== Your goal ==
Print every line of the listing below without any changes.

[START OF Records provided]

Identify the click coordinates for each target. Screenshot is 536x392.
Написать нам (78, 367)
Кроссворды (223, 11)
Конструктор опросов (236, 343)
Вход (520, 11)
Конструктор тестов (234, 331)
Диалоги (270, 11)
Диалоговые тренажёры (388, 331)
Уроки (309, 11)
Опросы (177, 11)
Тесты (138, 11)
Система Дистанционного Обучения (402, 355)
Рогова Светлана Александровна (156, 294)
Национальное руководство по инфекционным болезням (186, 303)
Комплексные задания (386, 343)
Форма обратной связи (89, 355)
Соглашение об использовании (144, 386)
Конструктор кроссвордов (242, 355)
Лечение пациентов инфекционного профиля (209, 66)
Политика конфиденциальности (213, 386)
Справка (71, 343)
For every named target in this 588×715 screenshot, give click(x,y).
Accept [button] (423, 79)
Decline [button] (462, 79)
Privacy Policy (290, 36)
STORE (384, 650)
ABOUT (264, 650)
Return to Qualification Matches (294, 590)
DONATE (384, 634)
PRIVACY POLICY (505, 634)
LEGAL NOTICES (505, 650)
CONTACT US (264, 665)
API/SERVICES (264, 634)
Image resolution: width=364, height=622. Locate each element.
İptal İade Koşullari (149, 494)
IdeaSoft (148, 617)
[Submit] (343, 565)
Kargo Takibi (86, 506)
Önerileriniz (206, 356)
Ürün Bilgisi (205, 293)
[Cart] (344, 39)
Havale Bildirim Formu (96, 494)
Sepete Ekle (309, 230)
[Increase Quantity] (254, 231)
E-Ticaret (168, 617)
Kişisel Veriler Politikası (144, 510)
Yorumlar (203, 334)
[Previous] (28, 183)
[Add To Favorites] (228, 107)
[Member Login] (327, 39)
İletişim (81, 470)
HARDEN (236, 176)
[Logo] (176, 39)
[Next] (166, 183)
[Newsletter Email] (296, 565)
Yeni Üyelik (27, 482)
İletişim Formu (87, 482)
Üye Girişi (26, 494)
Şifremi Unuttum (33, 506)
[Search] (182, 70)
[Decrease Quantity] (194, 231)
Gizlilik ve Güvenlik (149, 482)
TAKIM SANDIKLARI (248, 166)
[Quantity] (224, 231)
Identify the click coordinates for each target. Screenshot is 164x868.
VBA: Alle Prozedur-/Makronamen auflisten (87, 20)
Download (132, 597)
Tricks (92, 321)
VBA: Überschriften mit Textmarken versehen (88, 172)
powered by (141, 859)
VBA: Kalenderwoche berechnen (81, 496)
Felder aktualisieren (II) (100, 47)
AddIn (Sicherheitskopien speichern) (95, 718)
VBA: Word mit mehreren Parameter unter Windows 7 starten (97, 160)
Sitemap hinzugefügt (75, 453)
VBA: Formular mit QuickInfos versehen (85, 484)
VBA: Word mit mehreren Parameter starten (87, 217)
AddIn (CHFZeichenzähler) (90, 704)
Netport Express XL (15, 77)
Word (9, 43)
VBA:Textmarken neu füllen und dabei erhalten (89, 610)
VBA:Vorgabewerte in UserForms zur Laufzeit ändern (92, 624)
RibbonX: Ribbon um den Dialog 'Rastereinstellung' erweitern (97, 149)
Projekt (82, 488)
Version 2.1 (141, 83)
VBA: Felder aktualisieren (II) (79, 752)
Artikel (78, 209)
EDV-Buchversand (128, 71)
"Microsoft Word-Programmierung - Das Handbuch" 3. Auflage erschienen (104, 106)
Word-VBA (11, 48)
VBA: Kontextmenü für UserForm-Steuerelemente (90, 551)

[END OF Records provided]

== Response to the task ==
Identify the click coordinates for each target. Screenshot is 536x392.
Написать нам (78, 367)
Кроссворды (223, 11)
Конструктор опросов (236, 343)
Вход (520, 11)
Конструктор тестов (234, 331)
Диалоги (270, 11)
Диалоговые тренажёры (388, 331)
Уроки (309, 11)
Опросы (177, 11)
Тесты (138, 11)
Система Дистанционного Обучения (402, 355)
Рогова Светлана Александровна (156, 294)
Национальное руководство по инфекционным болезням (186, 303)
Комплексные задания (386, 343)
Форма обратной связи (89, 355)
Соглашение об использовании (144, 386)
Конструктор кроссвордов (242, 355)
Лечение пациентов инфекционного профиля (209, 66)
Политика конфиденциальности (213, 386)
Справка (71, 343)
For every named target in this 588×715 screenshot, give click(x,y).
Accept [button] (423, 79)
Decline [button] (462, 79)
Privacy Policy (290, 36)
STORE (384, 650)
ABOUT (264, 650)
Return to Qualification Matches (294, 590)
DONATE (384, 634)
PRIVACY POLICY (505, 634)
LEGAL NOTICES (505, 650)
CONTACT US (264, 665)
API/SERVICES (264, 634)
Image resolution: width=364, height=622. Locate each element.
İptal İade Koşullari (149, 494)
IdeaSoft (148, 617)
[Submit] (343, 565)
Kargo Takibi (86, 506)
Önerileriniz (206, 356)
Ürün Bilgisi (205, 293)
[Cart] (344, 39)
Havale Bildirim Formu (96, 494)
Sepete Ekle (309, 230)
[Increase Quantity] (254, 231)
E-Ticaret (168, 617)
Kişisel Veriler Politikası (144, 510)
Yorumlar (203, 334)
[Previous] (28, 183)
[Add To Favorites] (228, 107)
[Member Login] (327, 39)
İletişim (81, 470)
HARDEN (236, 176)
[Logo] (176, 39)
[Next] (166, 183)
[Newsletter Email] (296, 565)
Yeni Üyelik (27, 482)
İletişim Formu (87, 482)
Üye Girişi (26, 494)
Şifremi Unuttum (33, 506)
[Search] (182, 70)
[Decrease Quantity] (194, 231)
Gizlilik ve Güvenlik (149, 482)
TAKIM SANDIKLARI (248, 166)
[Quantity] (224, 231)
Identify the click coordinates for each target. Screenshot is 164x868.
VBA: Alle Prozedur-/Makronamen auflisten (87, 20)
Download (132, 597)
Tricks (92, 321)
VBA: Überschriften mit Textmarken versehen (88, 172)
powered by (141, 859)
VBA: Kalenderwoche berechnen (81, 496)
Felder aktualisieren (II) (100, 47)
AddIn (Sicherheitskopien speichern) (95, 718)
VBA: Word mit mehreren Parameter unter Windows 7 starten (97, 160)
Sitemap hinzugefügt (75, 453)
VBA: Formular mit QuickInfos versehen (85, 484)
VBA: Word mit mehreren Parameter starten (87, 217)
AddIn (CHFZeichenzähler) (90, 704)
Netport Express XL (15, 77)
Word (9, 43)
VBA:Textmarken neu füllen und dabei erhalten (89, 610)
VBA:Vorgabewerte in UserForms zur Laufzeit ändern (92, 624)
RibbonX: Ribbon um den Dialog 'Rastereinstellung' erweitern (97, 149)
Projekt (82, 488)
Version 2.1 (141, 83)
VBA: Felder aktualisieren (II) (79, 752)
Artikel (78, 209)
EDV-Buchversand (128, 71)
"Microsoft Word-Programmierung - Das Handbuch" 3. Auflage erschienen (104, 106)
Word-VBA (11, 48)
VBA: Kontextmenü für UserForm-Steuerelemente (90, 551)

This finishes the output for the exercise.